Tarefa>
Segundo o texto sobre os pivôs centrais, quantos hectares do Brasil contaram com esse equipamento em 2020?

Área irrigada por pivôs centrais no Brasil atinge 1,6 milhão de hectares
Os pivôs centrais consolidaram-se como o principal sistema de irrigação brasileiro, superando o método de inundação adotado para o cultivo do arroz na Região Sul. Em 2020, 1,6 milhão de hectares do País contou com o equipamento. Esse é um dos resultados do trabalho “Georreferenciamento dos pivôs centrais de irrigação no Brasil: ano base 2020”, de autoria dos pesquisadores da Embrapa Milho e Sorgo Daniel Pereira Guimarães e Elena Charlotte Landau.
Segundo os pesquisadores, a importância de trabalhos dessa natureza está ligada à possibilidade de monitoramento em tempo quase real do status de uso, inativos ou em operação, pois fornece informações sobre a produção agrícola e o gerenciamento dos recursos hídricos. A agricultura irrigada é a principal fonte de abastecimento da água retirada dos mananciais.

Informações fornecidas>
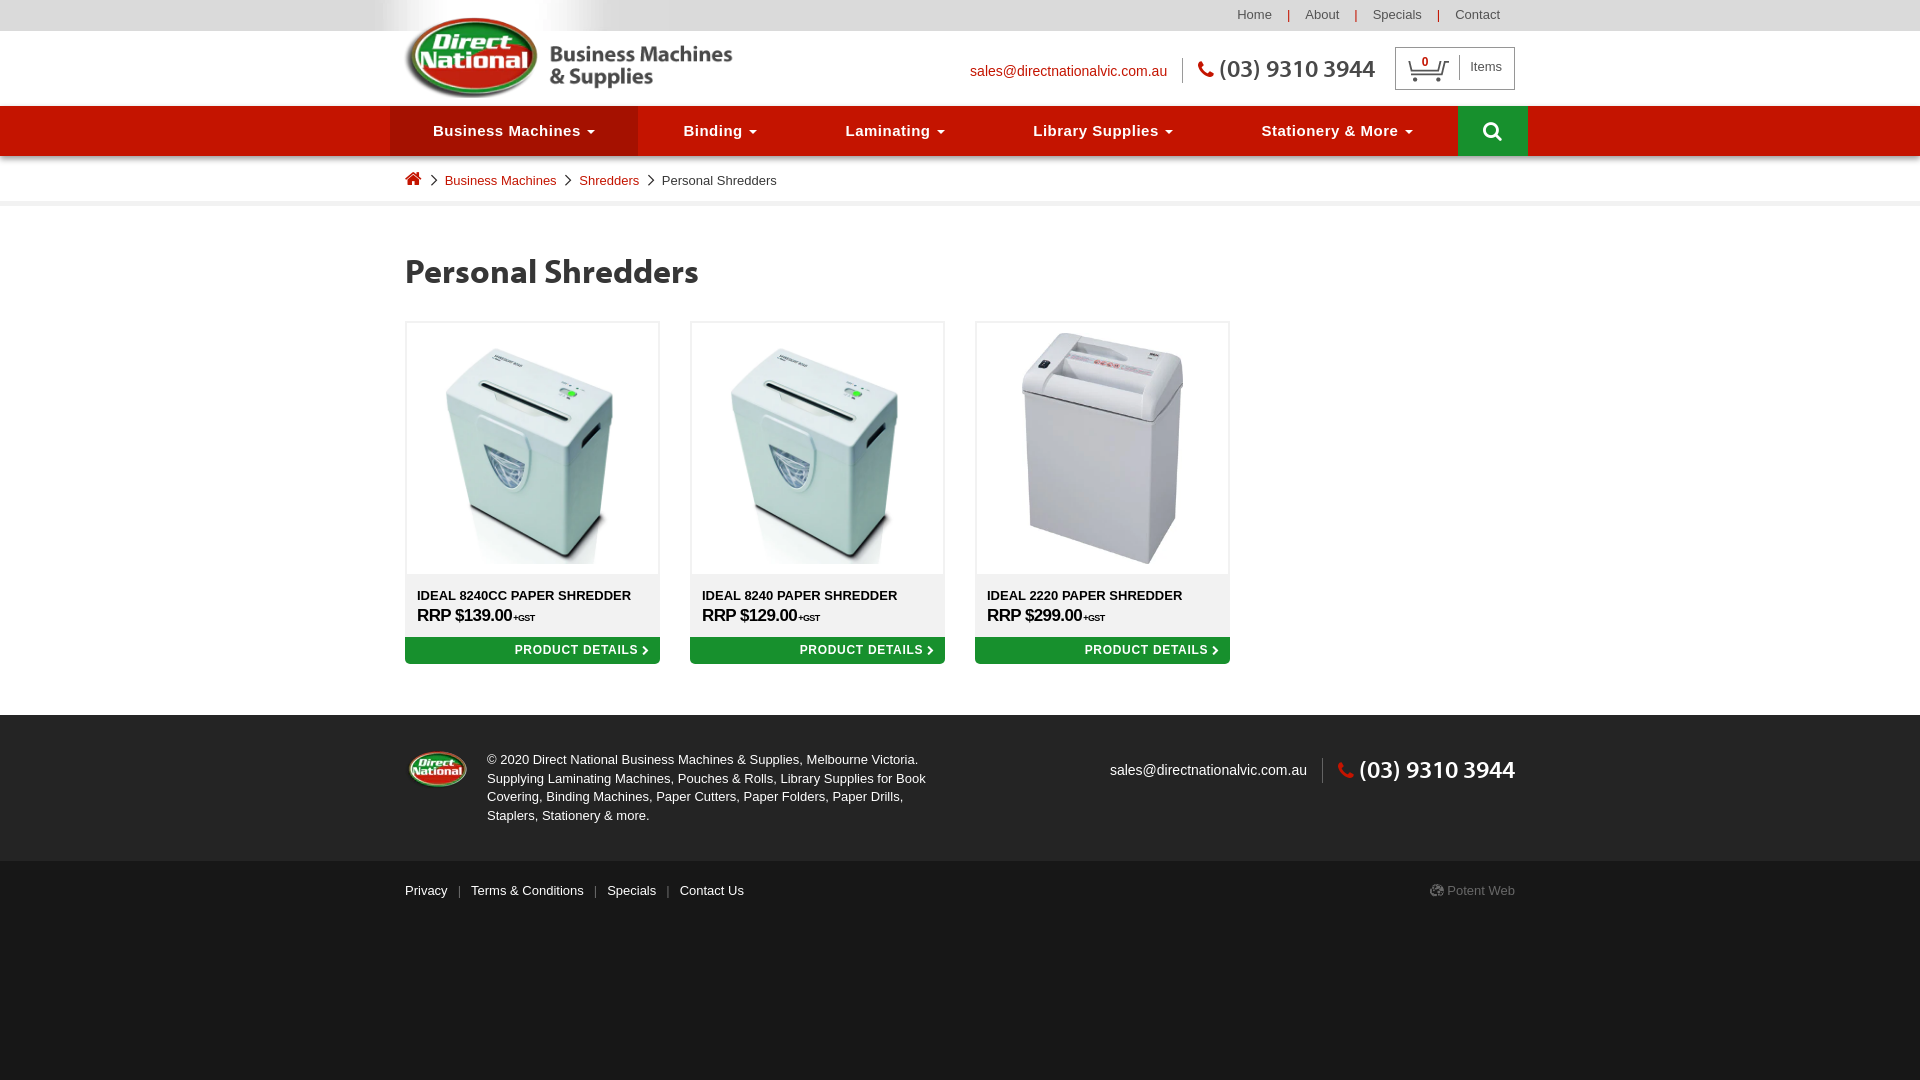 The height and width of the screenshot is (1080, 1920). I want to click on Shredders, so click(609, 180).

Resposta da tarefa>
1,6 milhão de hectares.